Today is Wednesday, September 17, 2014, Constitution Day — the anniversary of the signing of the Constitution of the United States of America.
Some in our country feel that it needs to be a living document. I certainly agree to the extent that “living” means relevant, in control.
In order for it to have life we must respect it, not ignore it.
Who would not agree that a document more than 230 years old that enumerates specific provisions cannot have contemplated our situation today?
Vote for change
The issue comes down to how we change it. Current fashion is to circumvent it whenever what people in power want to do is not authorized by the plain wording of the document. Thoughts like “since it says that it exists to promote our common welfare we should go ahead and do what I want to do because my plan would be good for a lot of people” put us in jeopardy of letting an oligarchy, a few people in power, rewrite the rules as they see fit.

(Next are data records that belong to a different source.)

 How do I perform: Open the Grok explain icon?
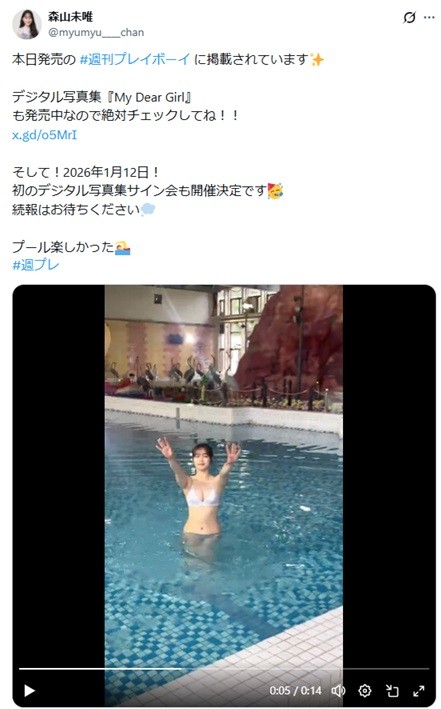[x=409, y=18]
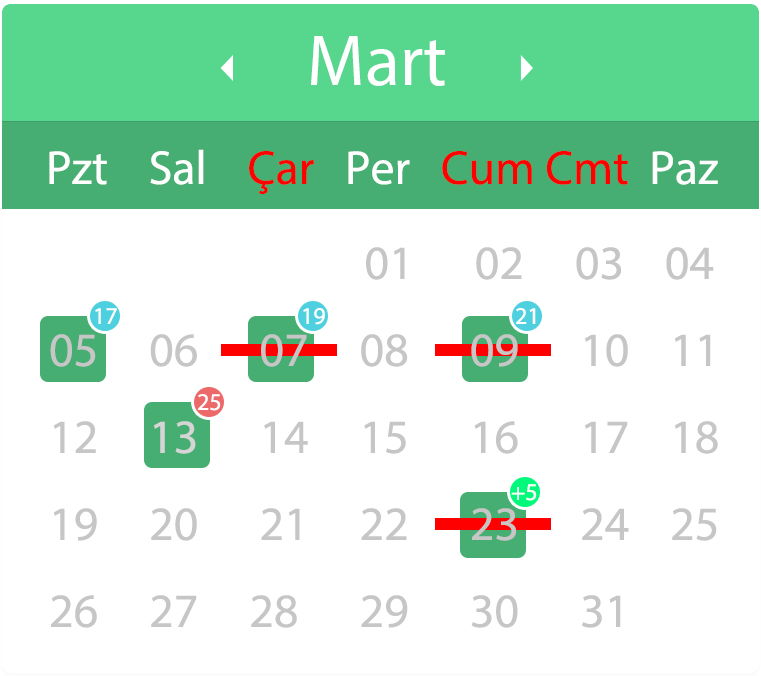Click the Cum weekday header

(487, 169)
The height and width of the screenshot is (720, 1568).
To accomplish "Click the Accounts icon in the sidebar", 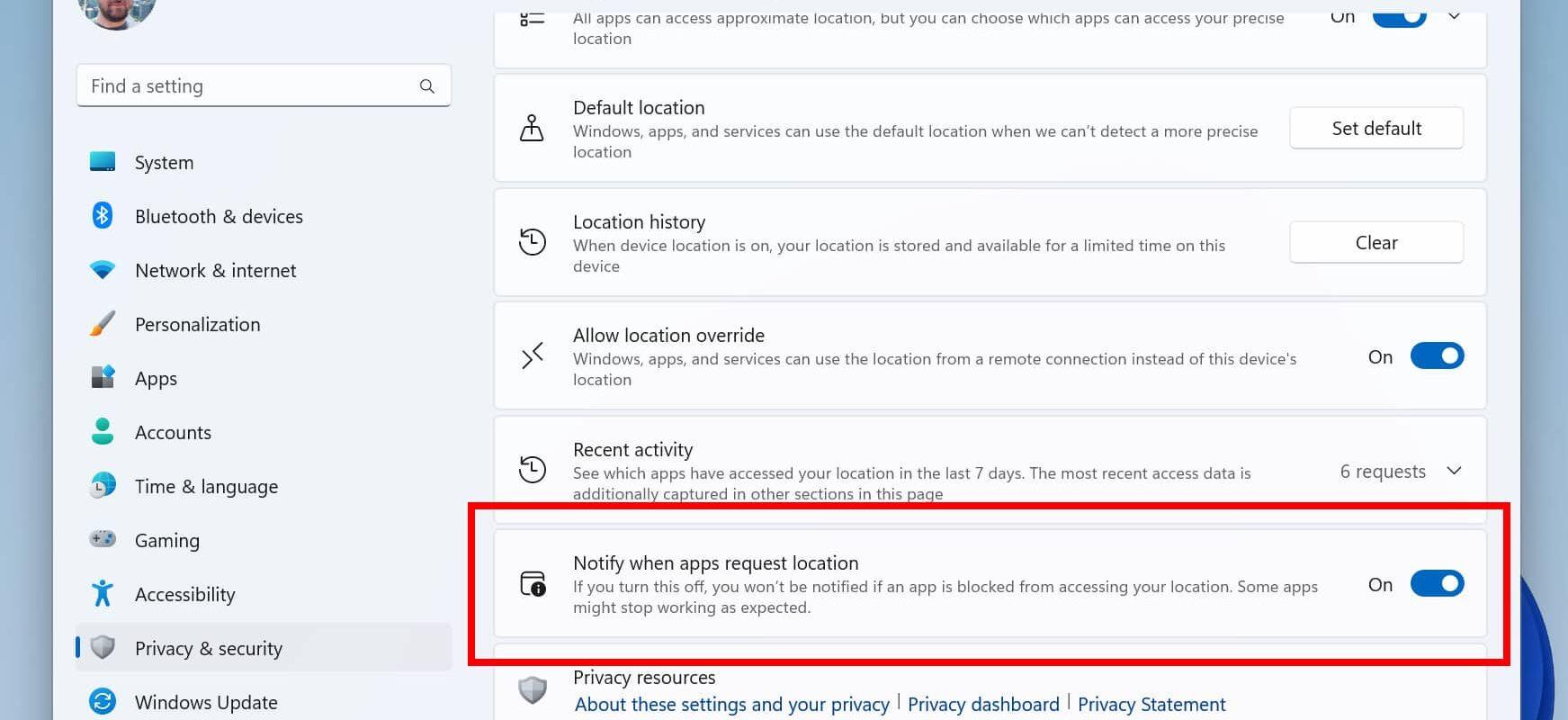I will pos(102,432).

Others think that our supreme court should decree changes to it when in fact the supreme court exists to interpret it, not modify it. Interpretation to me does not include deciding what it should say. The should interpret what it does say.
Our Constitution was agreed to by the people after months of intense discussion and decision making. Changes to it should be made by the people, not by our government officials.
Article V of the Constitution provides two methods of changing it. Whenever two-thirds of the members of congress want to propose a change they can. Alternatively two-thirds of the state legislatures can propose changes. From there it takes the approval of three-fourths of the state legislatures or three-fourths of specially called state conventions. How a proposed change is to be ratified (legislature vs. convention) must be specified when the proposal for the change is made. No amendment has ever been taken to state conventions.
You might think that the process for making changes sets a pretty high bar. It does. We don’t want to change our basic rules whenever the wind changes direction. Time has a way of solving many problems.
Part of the “living document” movement is the feeling that it takes too long to change the Constitution.
Our Constitution has been amended 27 times. The 26th, changing the voting age to 18 passed in three months. Eight passed in less than a year. With the exception of one outlier the two amendments that took the longest to pass were passed in less than four years. The outlier was our last amendment, the 27th. The 27th prohibited congress from raising their own pay until after the next election of representatives. It took 202 years, 7 months, and 12 days. No need to wonder why.
We could strip our governments of much of their abuse of power if we made them follow the rules, not the rules as they think they should have been worded. If they don’t like the way things are worded, they should ask to change it. It doesn’t take long in the scheme of things.